Love in the Christian sense is not emotionalism, subjective attachment or affection, or arbitrary kindness that is itself neither morally obligatory nor evil.  It is the desire to treat people as they deserve, and no one deserves illicit discrimination or cruelty even if justice sometimes calls for harshness.  Treating others as the Bible says they deserve is within the power of all people no matter how they feel.  In this sense--if morality exists and people deserve to be treated a certain way and it is loving to treat them justly--then of course a person is a failure and of lesser value than they could be if they adhered to the only objective moral obligations there are.  Biblically speaking, it is unloving to discriminate against people on the basis of gender or race, just as it is unloving to inflict legal penalties harsher than those called for in Mosaic Law.
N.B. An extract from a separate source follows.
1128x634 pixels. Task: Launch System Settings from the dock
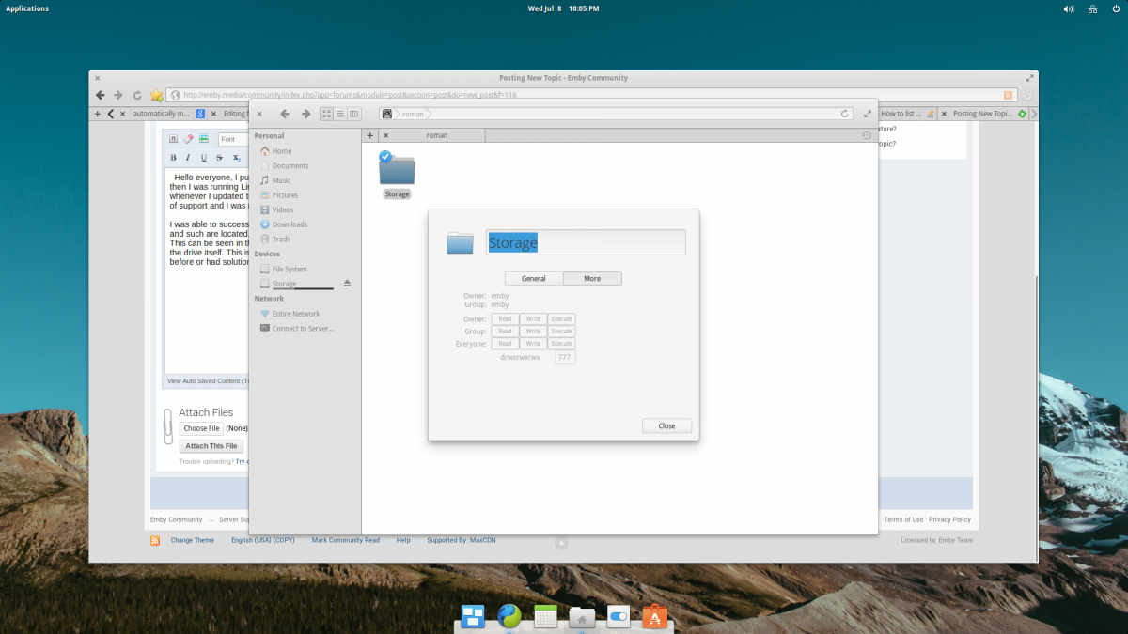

Neglecting to tell a non-autonomous thinker a vital truth or provoke them into dwelling on matters of importance is likewise unloving if truth has significance, as is seeking peace for the sake of peace when fallacies, hypocrisies, and cruelty permeate a culture.  When 1 Corinthians 13 says that even great acts of charity and self-discipline are empty when performed without love in its third verse, it is not affirming the idea that a subjective sense of emotional satisfaction with or acceptance of others makes one a morally upright person, much less the asinine, contradictory notion that love could even exist without truth at its foundation.  It is affirming the idea that carrying out the various obligations the Bible speaks of is incomplete and insincere without a love of truth, justice, God, and others.  Without love, in the sense of either passion or commitment (or both), one is carrying out these acts apathetically or for self-gain.

Since 1 Corinthians 13:6 even says that love "rejoices in the truth," it is not saying love is somehow separate from or over truth--after all, it would already have to be true that some things are loving and that love is morally obligatory before it would be true that everyone should be loving.  Love cannot exist without truth, and there is no reason to contemplate or pursue it apart from truth.  Affection and kindness, though they are not what necessarily make something loving as explained above, do not make something true or even reveal if love itself has any sort of moral significance.  Something is true if it is how reality is, not because it is helpful, personally appealing, or even loving.  At the same time, neither personal affection nor commitment to the wellbeing of others is inherently in conflict with truth or the laws of logic that both ground and reveal it.